Homeless shelter volunteering reaps rewards
Not ready to rush into a career, former Timaru Girls' High student Kristina O'Connor is travelling the world volunteering.
The 20-year-old left school at the end of 2010 and headed to Cork, Ireland, to volunteer at a homeless shelter through the Lattitude Global Volunteers organisation.
"I kind of always wanted to go overseas but I was really into sport so I didn't want to leave school because I'd miss out."
She also knew her plans to join the police force could wait.
"I wanted to get life experience and do that first."
She was put on to the volunteering organisation through the school careers adviser.
Her experience in Cork was "pretty life-changing", she said.
"I've lived in Timaru all my life so this was the first big leap.
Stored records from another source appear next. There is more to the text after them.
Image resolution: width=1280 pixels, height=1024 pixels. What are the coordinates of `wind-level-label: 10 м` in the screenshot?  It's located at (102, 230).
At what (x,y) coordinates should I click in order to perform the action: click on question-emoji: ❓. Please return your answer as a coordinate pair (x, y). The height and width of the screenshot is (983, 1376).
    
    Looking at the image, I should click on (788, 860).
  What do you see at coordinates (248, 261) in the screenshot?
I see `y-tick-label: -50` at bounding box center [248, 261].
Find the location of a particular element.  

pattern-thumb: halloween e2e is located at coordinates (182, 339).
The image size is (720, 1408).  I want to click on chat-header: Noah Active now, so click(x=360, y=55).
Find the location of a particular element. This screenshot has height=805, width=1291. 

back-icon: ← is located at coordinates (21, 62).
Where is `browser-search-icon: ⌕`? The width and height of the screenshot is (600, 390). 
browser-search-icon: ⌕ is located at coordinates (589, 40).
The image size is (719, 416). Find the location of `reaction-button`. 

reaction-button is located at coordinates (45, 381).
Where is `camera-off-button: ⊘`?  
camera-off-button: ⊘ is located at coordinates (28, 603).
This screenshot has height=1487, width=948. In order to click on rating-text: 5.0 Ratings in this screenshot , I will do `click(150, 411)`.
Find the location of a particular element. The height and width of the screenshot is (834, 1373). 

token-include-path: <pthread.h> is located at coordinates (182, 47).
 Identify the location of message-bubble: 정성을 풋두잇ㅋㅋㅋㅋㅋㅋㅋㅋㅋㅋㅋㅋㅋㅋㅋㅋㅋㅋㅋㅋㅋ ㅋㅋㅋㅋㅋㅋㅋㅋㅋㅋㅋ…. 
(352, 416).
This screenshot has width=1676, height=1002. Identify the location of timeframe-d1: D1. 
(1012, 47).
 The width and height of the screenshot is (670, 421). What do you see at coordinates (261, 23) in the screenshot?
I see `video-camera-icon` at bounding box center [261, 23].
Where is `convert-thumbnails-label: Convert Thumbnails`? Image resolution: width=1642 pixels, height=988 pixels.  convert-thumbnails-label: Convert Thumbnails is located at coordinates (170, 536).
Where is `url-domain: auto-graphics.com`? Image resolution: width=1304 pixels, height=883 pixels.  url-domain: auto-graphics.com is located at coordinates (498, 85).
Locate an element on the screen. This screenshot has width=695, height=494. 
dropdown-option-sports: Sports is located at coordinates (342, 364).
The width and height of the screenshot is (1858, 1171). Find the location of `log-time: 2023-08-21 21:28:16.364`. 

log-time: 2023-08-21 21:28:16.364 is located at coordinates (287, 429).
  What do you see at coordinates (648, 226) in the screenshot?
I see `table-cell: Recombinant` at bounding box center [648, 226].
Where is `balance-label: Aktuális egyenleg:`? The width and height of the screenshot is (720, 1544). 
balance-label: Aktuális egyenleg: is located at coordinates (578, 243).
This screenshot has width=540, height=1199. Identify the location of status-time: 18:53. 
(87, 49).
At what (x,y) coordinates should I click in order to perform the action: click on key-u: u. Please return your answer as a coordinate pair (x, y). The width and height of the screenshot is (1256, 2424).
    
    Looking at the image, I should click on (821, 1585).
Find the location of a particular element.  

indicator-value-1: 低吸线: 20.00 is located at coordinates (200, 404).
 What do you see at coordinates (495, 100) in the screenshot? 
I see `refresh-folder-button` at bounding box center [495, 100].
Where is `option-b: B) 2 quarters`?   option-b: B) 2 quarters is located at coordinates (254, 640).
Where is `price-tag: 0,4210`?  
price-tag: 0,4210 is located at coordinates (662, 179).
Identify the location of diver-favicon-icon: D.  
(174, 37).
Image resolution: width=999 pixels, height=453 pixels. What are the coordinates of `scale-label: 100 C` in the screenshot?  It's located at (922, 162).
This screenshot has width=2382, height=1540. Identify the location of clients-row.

It chucks you in the deep end and makes you find your own way."
Local representatives were on hand to help.
"So you're never actually alone."
Her job was in the transitional residential house, working with the residents to get them involved in the community by playing sport and taking them out to the theatre.
She would also sit and listen to the residents who needed someone to talk to.
It was "really rewarding" work, she said.
She knew her efforts had been worthwhile when a resident wrote a song for her when she left.
"It proves being there did make a difference.
"I suppose they don't have anyone else. Most of them don't have family."
On her way home she spent time in South America, which ignited the travel bug within.
"I wasn't done. While I'm young I want to get out there and see the world while I can."
She spent last year working as a care support worker at Idea Services.
On Wednesday she left for Fiji where she will become a volunteer at the Ratu Seru Memorial School near Levuka on the island of Ovalau.
There are 180 students at the school, which also has a kindergarten.
"It's a bit of a challenge but that's good. I want challenges to get over the inhibitions I have.
"(Like) I don't eat fish ... but I really want to. Hopefully if I'm there long enough I'll get used to it."
Lattitude had prepared her well, she said, sending her to an English teaching course at Massey University. But they could not prepare her for everything.
"You're pretty well-informed, but you can't see everything coming."
"I don't know a lot about Fiji but I think I know enough to make me started.
"I almost like it that way because I'm making up my own perception of the place."
She said a lot of people were unsure what they wanted to do when they left school and rushed into study.
"The thing to do is to go to university, and it wasn't a line I wanted to take.
"I didn't want to commit to it in case I got itchy feet again.
"If you're not sure what you want to do with life, don't make commitments unless you're sure."
Travelling and volunteering was about "building your character and giving you a good standing in life", she said.